* Page excerpt *
>> BEGIN
Case C-366/10 The Air Transport Association of America and Others, CJEU, 6 October 2011, Opinion of Advocate-General Kokott

In a recent post on US climate change litigation, I said that, by contrast with the US Courts, there was relatively little such strategic litigation in the UK and the EU. But that all changes when the US lawyers come over here – exactly the issue in this case. US airlines said to the EU Court that their rights under international aviation law have been infringed by a European Directive on greenhouse gas emissions from airlines. This EU Court Opinion goes right to the heart of how two systems of supra-national law fit together. EU law hits International Law. And, unsurprisingly, an EU lawyer thinks that EU law wins – so far, anyway, before the full EU Court of Justice decides the case.

The EU has sought to limit greenhouse gas emissions from heavy industry for some years – since its Emissions Directive in 2003. In 2008, the EU passed another amending Directive to regulate another element of heavy industry – the airborne one in my image. Both seek to “cap” emissions from a sector at a total figure, and then to allow those affected to “trade” emission entitlements within that sector so as to find the cheapest way of reducing emissions – a Good (market-based) Thing. And the airlines did not like this move. Hence this challenge in the UK Courts to the local regulations which implement the 2008 Directive. The Directive, in force from the beginning of 2012, seeks to regulate the emissions of any aircraft which takes off or touches down in the EU, and does so by looking at how far the aircraft had flown – as some sort of measure for how many tonnes of greenhouse gases had been emitted by the aircraft. It is these aspects – said to be extra-territorial in that they extend beyond the EU – which were focussed on in this challenge, as well as a whole slew of provisions in international aviation law.

The A-G summarised the airlines’ arguments:

42.      In essence, the claimants and the interveners supporting them are challenging Directive 2008/101 on three grounds: First, they contend that the European Union is exceeding its powers under international law by not confining its emissions trading scheme to wholly intra-European flights and by including within it those sections of international flights that take place over the high seas or over the territory of third countries. Secondly, they maintain that an emissions trading scheme for international aviation activities should be negotiated and adopted under the auspices of the ICAO [an international organisation] it should not be introduced unilaterally. Thirdly, they are of the opinion that the emissions trading scheme amounts to a tax or charge prohibited by international agreements.
>> END
* Recorded data *
>> BEGIN
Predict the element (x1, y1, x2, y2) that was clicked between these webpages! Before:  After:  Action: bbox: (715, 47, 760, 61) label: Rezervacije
>> END
* Tasks to complete *
1: According to the post on the airlines' challenge to the EU emissions Directive, from when is the 2008 Directive in force?
2: Extend the post on the airlines' challenge to the EU emissions Directive, picking up after its last sentence.

* Replies *
1: From the beginning of 2012.

2:
But slow down – it is not enough for an individual or company to point to a breach of international law. As the Advocate-General pointed out, whilst the EU must respect international law, and the EU Court must look to see if the validity of EU acts may be affected by some breach of international law, this does not mean that individuals

may rely at will on provisions or principles of international law in court proceedings in order to defeat acts of EU institutions. It is always necessary to determine specifically, with regard to each particular provision and principle of international law at issue, whether and to what extent it can be relied upon, in proceedings initiated by a natural or legal person, as a benchmark against which the lawfulness of EU acts can be reviewed.

Expanding that a bit, individuals can only rely on an international law agreement

if by the nature and broad logic of that agreement, it is capable of conferring rights which an individual can invoke before the courts.

In other words, therefore, the international agreement in question must affect the legal status of the individual. And legal status is affected where individuals are granted independent rights and freedoms under an international agreement, as is the case, for instance, with many association, cooperation and partnership agreements concluded by the EU and other non-EU states – an example might be an EU agreement with Turkey regulating how and when Turks can work within the EU. As the A-G also pointed out, international environmental agreements may also contain provisions on which any interested party is entitled to rely before the courts. Those familiar with the rules about when an individual in the EU can rely upon a directive which has not been made part of his or her domestic law will recognise this test – easy to state but difficult to apply, particularly as lots of people means different things by the concept of “rights” in this context.

So from the general approach to the specific measures relied upon by the airlines.

The first piece of international aviation law, the massively important Chicago Convention (with its 190 states as contracting parties and ICAO set up under its auspices) got short shrift from the A-G as a ground upon which the claimants could rely. This was because the EU was not a party to that Convention, even though all the Member States are. Efforts to spell out an obligation upon the EU of substantial compliance out of its history failed.

An attempt was also made to divine a principle of customary international law that ‘aircraft overflying the high seas are subject to the exclusive jurisdiction of the country in which they are registered, save as expressly provided for by international treaty’. This also failed, and even if it had succeeded, it would not have availed the claimants. Such rules may determine the scope of sovereignty of States and limit their jurisdiction, but by “their very nature and broad logic” cannot affect the legal status of individuals.

However, the A-G found that two measures could be relied upon by the airlines. The first was Article 7 of a EU/USA ”Open Skies Agreement” (2007, supplemented in 2010) which says that the laws and regulations of one Party within its territory are also to apply to aircraft and the passengers, crew and cargo on aircraft of the other Party and are to be complied with by them. This was unconditional as regards its content. It was also sufficiently precise for it to have tangible legal consequences for individuals: it describes in detail the type of laws and regulations to which it relates,  and categorically states that these laws and regulations ‘shall be applied’ and ‘shall be complied with’. It also specifically addresses individuals, as it is specifically the airlines (or their aircraft and cargo) and passengers and crew to which the relevant laws and regulations are to apply and by whom/which they are to be complied with. Hence, she concluded, Article 7 of the Open Skies Agreement fulfilled all the requirements for direct application.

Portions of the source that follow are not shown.